Ben Durstein (Wilmington, DE) successfully defended claimant’s petition for a recurrence of total disability benefits as of April 5, 2019. Claimant relied on the medical expert testimony of her treating physician who performed ketamine infusions and stellate ganglion injections to treat her complex regional pain syndrome diagnosis. The employer’s medical expert was found to be more persuasive than claimant’s expert. The Board reasoned that there had been little change in claimant’s condition from when she had gone on temporary partial disability and that she remained able to work in some capacity. Both doctors testified that the right upper extremity is the primary site of her CRPS and that the right lower extremity was affected to a lesser extent. Although claimant’s expert testified there had been a spread to the left upper extremity, it was not an accepted body part. Even if it were considered, there were no restrictions from any doctor regarding same.

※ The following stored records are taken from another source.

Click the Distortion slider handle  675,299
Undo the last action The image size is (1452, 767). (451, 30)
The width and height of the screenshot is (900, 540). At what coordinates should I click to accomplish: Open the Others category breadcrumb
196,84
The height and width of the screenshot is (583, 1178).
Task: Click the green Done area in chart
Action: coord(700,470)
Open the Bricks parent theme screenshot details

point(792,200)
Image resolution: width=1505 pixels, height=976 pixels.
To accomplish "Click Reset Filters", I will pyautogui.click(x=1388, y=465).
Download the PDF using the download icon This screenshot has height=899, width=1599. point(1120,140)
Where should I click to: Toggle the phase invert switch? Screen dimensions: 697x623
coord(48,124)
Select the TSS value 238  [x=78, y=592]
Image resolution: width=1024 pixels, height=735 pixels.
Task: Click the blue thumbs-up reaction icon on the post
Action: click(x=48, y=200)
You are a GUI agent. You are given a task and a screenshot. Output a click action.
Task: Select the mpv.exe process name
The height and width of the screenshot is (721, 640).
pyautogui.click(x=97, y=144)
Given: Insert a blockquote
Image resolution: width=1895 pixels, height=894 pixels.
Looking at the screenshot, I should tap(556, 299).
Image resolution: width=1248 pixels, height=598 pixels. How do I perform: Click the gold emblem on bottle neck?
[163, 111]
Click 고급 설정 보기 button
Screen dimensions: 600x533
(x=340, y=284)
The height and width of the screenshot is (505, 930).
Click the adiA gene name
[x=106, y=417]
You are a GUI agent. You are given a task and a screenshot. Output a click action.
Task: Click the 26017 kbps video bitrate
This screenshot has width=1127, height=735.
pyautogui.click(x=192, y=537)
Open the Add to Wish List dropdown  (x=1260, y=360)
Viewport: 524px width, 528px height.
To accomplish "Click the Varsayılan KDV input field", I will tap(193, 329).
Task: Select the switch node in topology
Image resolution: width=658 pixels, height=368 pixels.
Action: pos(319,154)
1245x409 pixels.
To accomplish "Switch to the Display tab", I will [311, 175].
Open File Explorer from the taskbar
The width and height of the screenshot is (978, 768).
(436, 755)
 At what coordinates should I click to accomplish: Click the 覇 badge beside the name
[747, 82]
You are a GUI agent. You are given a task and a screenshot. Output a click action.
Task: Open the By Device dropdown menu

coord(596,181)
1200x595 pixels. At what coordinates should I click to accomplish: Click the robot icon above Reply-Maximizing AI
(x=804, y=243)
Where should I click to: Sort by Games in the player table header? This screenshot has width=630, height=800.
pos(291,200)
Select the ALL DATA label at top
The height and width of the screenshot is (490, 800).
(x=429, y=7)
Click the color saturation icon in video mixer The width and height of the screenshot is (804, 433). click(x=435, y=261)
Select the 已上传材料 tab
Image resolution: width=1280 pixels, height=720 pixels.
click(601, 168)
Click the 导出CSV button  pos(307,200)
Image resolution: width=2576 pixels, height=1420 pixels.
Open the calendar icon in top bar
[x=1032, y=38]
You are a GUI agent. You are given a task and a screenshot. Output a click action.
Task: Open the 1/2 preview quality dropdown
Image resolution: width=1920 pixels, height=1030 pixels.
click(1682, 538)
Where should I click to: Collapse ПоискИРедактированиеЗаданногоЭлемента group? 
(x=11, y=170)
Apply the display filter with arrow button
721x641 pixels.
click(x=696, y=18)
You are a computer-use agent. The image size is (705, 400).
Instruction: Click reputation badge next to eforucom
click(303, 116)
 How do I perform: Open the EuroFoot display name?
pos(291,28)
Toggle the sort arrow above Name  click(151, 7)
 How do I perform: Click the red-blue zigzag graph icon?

The Board found claimant’s expert’s opinion did not support a recurrence as of that date. The Board noted the employer’s expert agreed with significant restrictions on the claimant for her condition, but these did not preclude her from working.

The claimant also presented an employability argument based on the testimony of a vocational rehabilitation expert. The Board was not convinced by claimant’s vocational expert’s testimony that claimant was unemployable with the restrictions from either doctor.

The Board denied the claimant’s petition.